-------- Record extracts --------
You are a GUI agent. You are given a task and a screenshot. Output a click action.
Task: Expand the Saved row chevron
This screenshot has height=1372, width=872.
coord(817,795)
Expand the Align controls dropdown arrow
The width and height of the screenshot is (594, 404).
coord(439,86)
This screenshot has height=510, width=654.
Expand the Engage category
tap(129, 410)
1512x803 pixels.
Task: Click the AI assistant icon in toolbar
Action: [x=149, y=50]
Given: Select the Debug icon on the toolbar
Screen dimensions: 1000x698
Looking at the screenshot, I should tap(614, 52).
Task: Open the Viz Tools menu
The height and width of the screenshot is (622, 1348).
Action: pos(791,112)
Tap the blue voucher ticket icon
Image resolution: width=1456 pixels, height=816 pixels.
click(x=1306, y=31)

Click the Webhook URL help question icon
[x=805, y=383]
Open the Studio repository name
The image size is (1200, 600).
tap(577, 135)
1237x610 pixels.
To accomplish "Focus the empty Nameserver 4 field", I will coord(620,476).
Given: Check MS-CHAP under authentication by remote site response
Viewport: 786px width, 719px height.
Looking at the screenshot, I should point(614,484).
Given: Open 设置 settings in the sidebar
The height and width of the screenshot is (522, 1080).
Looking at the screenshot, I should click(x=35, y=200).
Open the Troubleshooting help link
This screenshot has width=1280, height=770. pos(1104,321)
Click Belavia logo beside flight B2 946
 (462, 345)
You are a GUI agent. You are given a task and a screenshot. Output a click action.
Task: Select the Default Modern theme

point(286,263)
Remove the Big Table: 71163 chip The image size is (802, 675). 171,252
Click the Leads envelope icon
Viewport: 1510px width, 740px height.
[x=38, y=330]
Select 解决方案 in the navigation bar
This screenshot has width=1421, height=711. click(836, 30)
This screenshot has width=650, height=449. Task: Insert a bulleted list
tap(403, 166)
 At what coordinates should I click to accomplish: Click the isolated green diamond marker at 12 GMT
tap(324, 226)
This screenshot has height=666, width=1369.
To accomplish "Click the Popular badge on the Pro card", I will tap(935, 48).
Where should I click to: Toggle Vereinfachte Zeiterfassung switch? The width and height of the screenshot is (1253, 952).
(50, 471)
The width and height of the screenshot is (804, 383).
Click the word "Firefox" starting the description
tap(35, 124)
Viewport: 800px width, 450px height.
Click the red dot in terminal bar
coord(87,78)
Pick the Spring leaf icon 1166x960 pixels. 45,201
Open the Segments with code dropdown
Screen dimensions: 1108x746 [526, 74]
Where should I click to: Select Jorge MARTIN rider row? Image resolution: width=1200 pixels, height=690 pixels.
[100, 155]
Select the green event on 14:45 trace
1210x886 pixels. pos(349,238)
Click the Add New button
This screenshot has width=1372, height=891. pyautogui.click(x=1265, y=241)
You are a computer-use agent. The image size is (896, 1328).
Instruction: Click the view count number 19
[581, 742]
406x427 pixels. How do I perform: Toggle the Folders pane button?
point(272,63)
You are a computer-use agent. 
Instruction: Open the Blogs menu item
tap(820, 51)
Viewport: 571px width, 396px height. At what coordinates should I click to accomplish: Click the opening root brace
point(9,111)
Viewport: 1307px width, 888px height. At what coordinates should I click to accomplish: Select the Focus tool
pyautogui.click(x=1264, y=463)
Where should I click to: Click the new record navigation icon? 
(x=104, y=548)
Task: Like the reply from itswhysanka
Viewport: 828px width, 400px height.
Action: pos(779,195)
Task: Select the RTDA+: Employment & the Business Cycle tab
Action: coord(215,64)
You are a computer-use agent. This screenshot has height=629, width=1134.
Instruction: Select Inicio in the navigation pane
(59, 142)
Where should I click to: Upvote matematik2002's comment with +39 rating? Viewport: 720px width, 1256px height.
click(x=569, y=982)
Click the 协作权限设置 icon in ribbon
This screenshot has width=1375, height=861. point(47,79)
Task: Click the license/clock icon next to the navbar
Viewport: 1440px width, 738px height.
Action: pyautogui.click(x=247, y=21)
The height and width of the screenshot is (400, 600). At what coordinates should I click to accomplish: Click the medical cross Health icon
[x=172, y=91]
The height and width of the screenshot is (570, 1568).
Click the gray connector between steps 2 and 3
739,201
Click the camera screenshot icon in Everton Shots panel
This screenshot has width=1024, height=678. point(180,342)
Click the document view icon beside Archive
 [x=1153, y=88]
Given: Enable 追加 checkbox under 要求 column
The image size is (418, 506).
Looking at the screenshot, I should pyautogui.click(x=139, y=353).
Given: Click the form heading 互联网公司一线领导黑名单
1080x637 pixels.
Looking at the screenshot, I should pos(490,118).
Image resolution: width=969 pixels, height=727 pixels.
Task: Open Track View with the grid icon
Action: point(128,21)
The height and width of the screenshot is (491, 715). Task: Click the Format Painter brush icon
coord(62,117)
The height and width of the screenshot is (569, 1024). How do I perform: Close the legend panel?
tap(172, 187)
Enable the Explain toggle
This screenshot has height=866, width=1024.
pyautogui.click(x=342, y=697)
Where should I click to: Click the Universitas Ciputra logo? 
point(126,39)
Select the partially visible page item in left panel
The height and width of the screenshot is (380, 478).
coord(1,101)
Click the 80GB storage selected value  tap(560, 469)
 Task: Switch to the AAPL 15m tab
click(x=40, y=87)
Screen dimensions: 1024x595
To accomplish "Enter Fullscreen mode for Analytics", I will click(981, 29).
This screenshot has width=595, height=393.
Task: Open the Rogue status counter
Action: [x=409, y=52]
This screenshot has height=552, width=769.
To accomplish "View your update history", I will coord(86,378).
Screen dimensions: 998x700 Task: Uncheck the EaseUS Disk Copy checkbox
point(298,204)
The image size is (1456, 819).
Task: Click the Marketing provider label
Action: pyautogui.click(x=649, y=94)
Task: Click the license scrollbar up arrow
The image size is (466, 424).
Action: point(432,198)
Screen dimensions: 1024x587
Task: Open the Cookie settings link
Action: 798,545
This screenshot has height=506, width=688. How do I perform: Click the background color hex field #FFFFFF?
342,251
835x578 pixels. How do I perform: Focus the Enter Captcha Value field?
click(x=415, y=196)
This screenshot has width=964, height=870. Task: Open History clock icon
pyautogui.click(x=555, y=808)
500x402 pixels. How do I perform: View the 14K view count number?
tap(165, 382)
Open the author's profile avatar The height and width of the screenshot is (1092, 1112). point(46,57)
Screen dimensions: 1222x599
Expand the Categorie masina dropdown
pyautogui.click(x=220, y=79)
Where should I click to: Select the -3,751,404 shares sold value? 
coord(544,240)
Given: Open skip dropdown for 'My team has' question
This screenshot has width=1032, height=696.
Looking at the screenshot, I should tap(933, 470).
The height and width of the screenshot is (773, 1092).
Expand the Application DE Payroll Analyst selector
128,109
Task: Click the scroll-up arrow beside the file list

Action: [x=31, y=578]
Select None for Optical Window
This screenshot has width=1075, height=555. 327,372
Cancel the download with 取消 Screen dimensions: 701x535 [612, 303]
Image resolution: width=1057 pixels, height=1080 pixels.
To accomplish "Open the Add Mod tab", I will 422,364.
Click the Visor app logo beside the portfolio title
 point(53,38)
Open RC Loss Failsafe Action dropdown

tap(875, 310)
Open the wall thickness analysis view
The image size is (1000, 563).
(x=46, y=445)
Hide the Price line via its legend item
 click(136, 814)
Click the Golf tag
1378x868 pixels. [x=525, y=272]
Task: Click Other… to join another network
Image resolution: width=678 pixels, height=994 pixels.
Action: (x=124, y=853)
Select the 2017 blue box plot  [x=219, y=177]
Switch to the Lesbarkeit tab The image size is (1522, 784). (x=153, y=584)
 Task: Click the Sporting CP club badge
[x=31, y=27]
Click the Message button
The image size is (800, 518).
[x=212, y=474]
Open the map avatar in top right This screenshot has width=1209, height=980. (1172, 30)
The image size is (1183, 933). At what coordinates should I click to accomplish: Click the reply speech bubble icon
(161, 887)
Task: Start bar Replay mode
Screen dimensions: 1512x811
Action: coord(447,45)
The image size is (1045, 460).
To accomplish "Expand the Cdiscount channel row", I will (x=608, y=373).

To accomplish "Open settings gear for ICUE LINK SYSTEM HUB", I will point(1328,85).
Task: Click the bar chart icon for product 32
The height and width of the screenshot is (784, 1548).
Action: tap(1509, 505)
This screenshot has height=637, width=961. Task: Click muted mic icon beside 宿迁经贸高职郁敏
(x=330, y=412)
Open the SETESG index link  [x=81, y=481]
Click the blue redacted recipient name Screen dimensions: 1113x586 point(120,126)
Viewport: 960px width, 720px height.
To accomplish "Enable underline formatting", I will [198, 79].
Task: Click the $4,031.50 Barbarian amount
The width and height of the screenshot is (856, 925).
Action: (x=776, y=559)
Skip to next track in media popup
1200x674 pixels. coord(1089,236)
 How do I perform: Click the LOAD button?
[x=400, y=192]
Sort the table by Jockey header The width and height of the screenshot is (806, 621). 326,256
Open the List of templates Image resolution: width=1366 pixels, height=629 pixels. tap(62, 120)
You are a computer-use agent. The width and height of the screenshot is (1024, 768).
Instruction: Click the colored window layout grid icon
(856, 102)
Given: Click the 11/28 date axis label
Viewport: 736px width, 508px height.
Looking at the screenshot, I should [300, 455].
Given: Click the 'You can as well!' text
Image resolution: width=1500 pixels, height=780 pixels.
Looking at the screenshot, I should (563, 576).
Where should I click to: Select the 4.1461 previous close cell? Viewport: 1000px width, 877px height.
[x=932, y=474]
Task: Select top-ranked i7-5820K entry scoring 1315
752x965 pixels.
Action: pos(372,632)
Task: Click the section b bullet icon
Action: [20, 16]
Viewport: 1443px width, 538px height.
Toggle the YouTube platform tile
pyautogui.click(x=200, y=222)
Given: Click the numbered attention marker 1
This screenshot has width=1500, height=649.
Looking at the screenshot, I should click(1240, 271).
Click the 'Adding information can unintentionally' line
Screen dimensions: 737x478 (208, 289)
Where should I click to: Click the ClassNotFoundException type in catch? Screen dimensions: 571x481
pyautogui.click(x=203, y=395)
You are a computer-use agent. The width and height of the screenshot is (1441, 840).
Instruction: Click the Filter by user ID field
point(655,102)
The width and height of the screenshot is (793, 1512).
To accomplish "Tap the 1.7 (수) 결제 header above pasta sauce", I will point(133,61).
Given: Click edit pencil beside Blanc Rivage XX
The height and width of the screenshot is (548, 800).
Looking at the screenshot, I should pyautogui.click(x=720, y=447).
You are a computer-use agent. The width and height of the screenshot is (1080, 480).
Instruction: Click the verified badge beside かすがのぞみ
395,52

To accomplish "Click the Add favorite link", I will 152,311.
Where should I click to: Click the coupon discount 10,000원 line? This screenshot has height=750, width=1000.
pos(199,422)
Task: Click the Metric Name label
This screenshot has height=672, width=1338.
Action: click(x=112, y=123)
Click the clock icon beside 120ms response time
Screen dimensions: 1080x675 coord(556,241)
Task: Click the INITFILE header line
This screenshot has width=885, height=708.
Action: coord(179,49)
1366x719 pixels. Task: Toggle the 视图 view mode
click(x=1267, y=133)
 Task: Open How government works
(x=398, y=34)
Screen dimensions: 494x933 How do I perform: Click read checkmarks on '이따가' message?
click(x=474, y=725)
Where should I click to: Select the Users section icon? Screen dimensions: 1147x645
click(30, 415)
--------
What is needed -
Set down the lines of the listing word for word, from its first line through the line containing "Expand the Align controls dropdown arrow". Both of those lines belong in the answer, and no others do.

Expected output -
You are a GUI agent. You are given a task and a screenshot. Output a click action.
Task: Expand the Saved row chevron
This screenshot has height=1372, width=872.
coord(817,795)
Expand the Align controls dropdown arrow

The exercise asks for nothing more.